Key Experimental Results¶
Main Results (Zero-Shot Cross-lingual Transfer, Table 1)¶
| Task | LangSAMP (all) | Baseline (all) | Gain |
|---|---|---|---|
| SR-B (Sentence Retrieval) | 45.1 | 42.9 | +2.2 |
| SR-T (Tatoeba) | 71.1 | 69.7 | +1.4 |
| Taxi1500 (Classification) | 53.4 | 50.3 | +3.1 |
| SIB200 (Classification) | 75.9 | 75.0 | +0.9 |
| NER | 62.6 | 62.2 | +0.4 |
| POS | 71.6 | 71.5 | +0.1 |
Ablation Study¶
| Configuration | SR-B (all) | Taxi1500 (all) |
|---|---|---|
| Vanilla | 23.2 | 28.4 |
| + Lang only | 24.5 | 28.5 |
| + Script only | 23.9 | 28.2 |
| + Lang + Script | 24.9 | 30.3 |
Key Findings¶
- Low-resource tail languages benefit more: on SR-B, tail improvement is 2.6% vs. 0.7% for head languages.
- Non-Latin script languages show larger improvements: on SR-B, non-Latin +2.3% vs. Latin +2.1%.
- Language embeddings capture language family relations—languages from the same family naturally cluster in UMAP visualizations.
- Script embedding distances align with Unicode blocks.
- Language neutrality is improved: cross-lingual pairwise cosine similarity increases.
Highlights & Insights¶
- The output-side embedding design is highly elegant—used during pretraining but omitted during fine-tuning, incurring zero additional inference cost while preserving the language-ID-free nature of universal encoders.
- Using the resulting language/script embeddings for source language selection is a practical, "two-birds-one-stone" design.
- Evaluation covering 500+ languages is highly comprehensive, making a direct contribution to low-resource language research.
Limitations & Future Work¶
- Evaluated only on an encoder-only model (XLM-R) and not yet extended to decoder-only or encoder-decoder architectures.
- Requires reliable language ID detection as pretraining inputs (incorrect language labels might introduce noise).
- Absolute performance gains are relatively small on sequence labeling tasks like NER/POS.
- Computational cost: requires continuous pretraining on the complete Glot500-c corpus (4 weeks on 4x RTX6000 GPUs).
Related Work & Insights¶
- vs XLM: XLM injects language embeddings at the input layer, requiring language IDs during fine-tuning; LangSAMP only requires them during pretraining.

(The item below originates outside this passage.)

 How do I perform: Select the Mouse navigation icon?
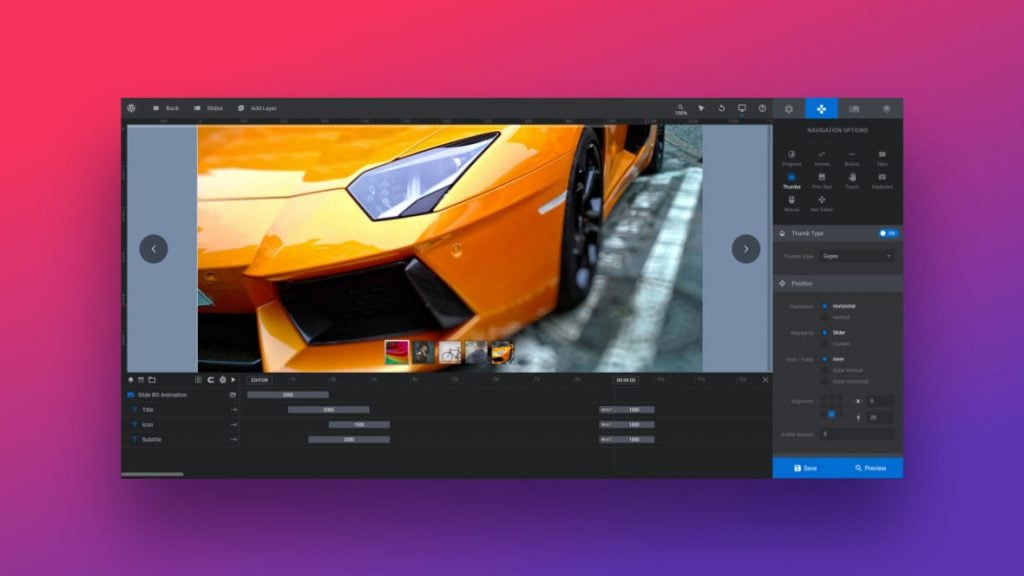(791, 201)
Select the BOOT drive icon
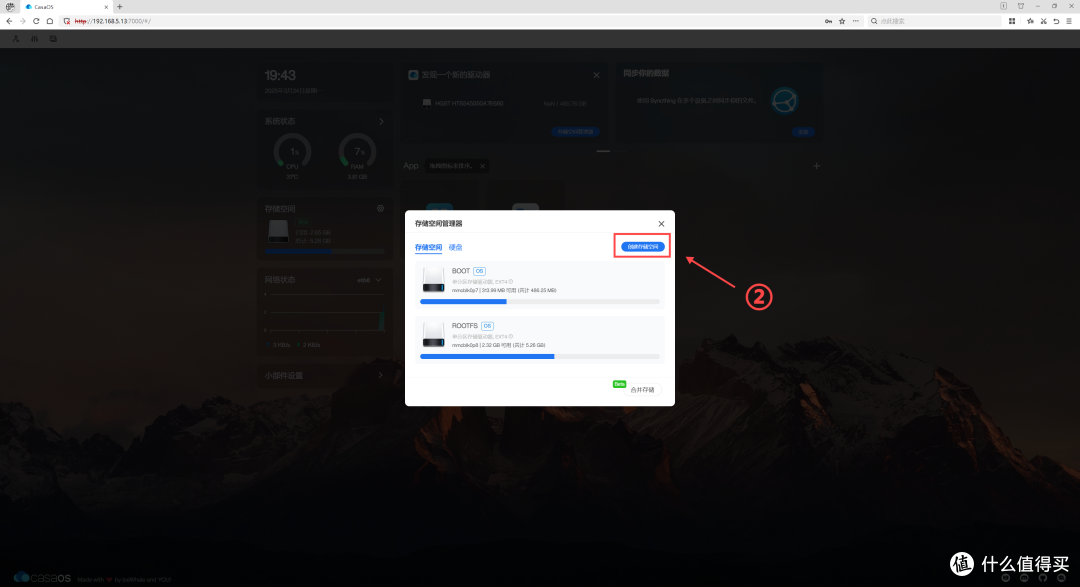1080x587 pixels. [x=433, y=280]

- vs XLM-R/mBERT: Completely omitting language embeddings limits the language neutrality of representations.
- vs Adapter methods: Adapters add parameters during fine-tuning, whereas LangSAMP introduces zero additional parameters during inference.
Rating¶
- Novelty: ⭐⭐⭐⭐ The output-side embedding idea is simple yet effective, with an elegant design.
- Experimental Thoroughness: ⭐⭐⭐⭐⭐ Comprehensive coverage across 500+ languages, 6 tasks, along with thorough ablations and analyses.
- Writing Quality: ⭐⭐⭐⭐ Motivation is clear and the method is concise.
- Value: ⭐⭐⭐⭐ Directly contributes to the multilingual NLP community, especially for low-resource languages.